Tue Dec 9 17:48:50 2025 DEBUG Message to <UDP6EndpointAddress [fd80:9d9c:eb7c:1:fd6d:5321:80b7:b618]:28164 (locally fd80:9d9c:eb7c:1:b1aa:ef14:6599:8971%wpan0)> put into backlog
Tue Dec 9 17:48:52 2025 ERROR Exception in callback MessageManager._schedule_retransmit.<locals>.retr() at /usr/lib/python3.9/site-packages/aiocoap/messagemanager.py:260
Tue Dec 9 17:48:52 2025 handle: <TimerHandle when=13051.910706122799 MessageManager._schedule_retransmit.<locals>.retr() at /usr/lib/python3.9/site-packages/aiocoap/messagemanager.py:260 created at /usr/lib/python3.9/site-packages/aiocoap/messagemanager.py:267>
Tue Dec 9 17:48:52 2025 source_traceback: Object created at (most recent call last):
Tue Dec 9 17:48:52 2025 File "/usr/lib/python3.9/site-packages/aiocoap/pipe.py", line 172, in add_response
Tue Dec 9 17:48:52 2025 self._add_event(self.Event(response, None, is_last))
Tue Dec 9 17:48:52 2025 File "/usr/lib/python3.9/site-packages/aiocoap/pipe.py", line 160, in _add_event
Tue Dec 9 17:48:52 2025 keep_calling = cb(event)
Tue Dec 9 17:48:52 2025 File "/usr/lib/python3.9/site-packages/aiocoap/tokenmanager.py", line 132, in on_event
Tue Dec 9 17:48:52 2025 self.token_interface.send_message(
Tue Dec 9 17:48:52 2025 File "/usr/lib/python3.9/site-packages/aiocoap/messagemanager.py", line 419, in send_message
Tue Dec 9 17:48:52 2025 self._send_initially(message, messageerror_monitor)
Tue Dec 9 17:48:52 2025 File "/usr/lib/python3.9/site-packages/aiocoap/messagemanager.py", line 428, in _send_initially
Tue Dec 9 17:48:52 2025 self._add_exchange(message, messageerror_monitor)
Tue Dec 9 17:48:52 2025 File "/usr/lib/python3.9/site-packages/aiocoap/messagemanager.py", line 206, in _add_exchange
Tue Dec 9 17:48:52 2025 next_retransmission = self._schedule_retransmit(message, timeout, 0)
Tue Dec 9 17:48:52 2025 File "/usr/lib/python3.9/site-packages/aiocoap/messagemanager.py", line 267, in _schedule_retransmit
Tue Dec 9 17:48:52 2025 return self.loop.call_later(timeout, retr)
Tue Dec 9 17:48:52 2025 Traceback (most recent call last):
Tue Dec 9 17:48:52 2025 File "/usr/lib/python3.9/asyncio/events.py", line 80, in _run
Tue Dec 9 17:48:52 2025 File "/usr/lib/python3.9/site-packages/aiocoap/messagemanager.py", line 266, in retr
Tue Dec 9 17:48:52 2025 self._retransmit(message, timeout, retransmission_counter)
Tue Dec 9 17:48:52 2025 File "/usr/lib/python3.9/site-packages/aiocoap/messagemanager.py", line 273, in _retransmit
Tue Dec 9 17:48:52 2025 messageerror_monitor, next_retransmission = self._active_exchanges.pop(key)

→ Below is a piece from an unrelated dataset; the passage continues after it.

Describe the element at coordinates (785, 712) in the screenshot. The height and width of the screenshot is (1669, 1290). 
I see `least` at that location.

Tue Dec 9 17:48:52 2025 KeyError: (<UDP6EndpointAddress [fd80:9d9c:eb7c:1:fd6d:5321:80b7:b618]:28164 (locally fd80:9d9c:eb7c:1:b1aa:ef14:6599:8971%wpan0)>, 23764)
... I think the root cause here is that the same message object is being sent multiple times with different IDs - each time the MessageManager.send_message() clears the message ID (resulting in the log line) and then sets a new message id on the same object.
Then if a retransmit happens for the first recipient, the message id has been rewritten for a later recipient so the key for self._active_exchanges is wrong and the KeyError shown above triggers. (Possibly with different clients it's not a KeyError but still the retransmit will be incorrect as the remote will have also changed on the message.)
I've observed the cascade impact of the KeyError is that entire remote is stalled and the Observer keeps adding messages to the backlog which are never sent, so it becomes a zombie Observe client...
I think the fix may be simple, will submit a PR shortly.
Install info
# python3 -m aiocoap.cli.defaults
Python version: 3.9.15 (main, Oct 23 2022, 20:48:04)
[GCC 8.4.0]
aiocoap version: 0.4.7
Modules missing for subsystems:
dtls: missing DTLSSocket
oscore: missing cryptography, ge25519
linkheader: everything there
prettyprint: missing termcolor, pygments
Python platform: linux
Default server transports: tcpserver:tcpclient:tlsserver:tlsclient:udp6
Selected server transports: tcpserver:tcpclient:tlsserver:tlsclient:udp6
Default client transports: tcpclient:tlsclient:udp6
Selected client transports: tcpclient:tlsclient:udp6
SO_REUSEPORT available (default, selected): True, True
(OpenWRT router, running old Python unfortunately!)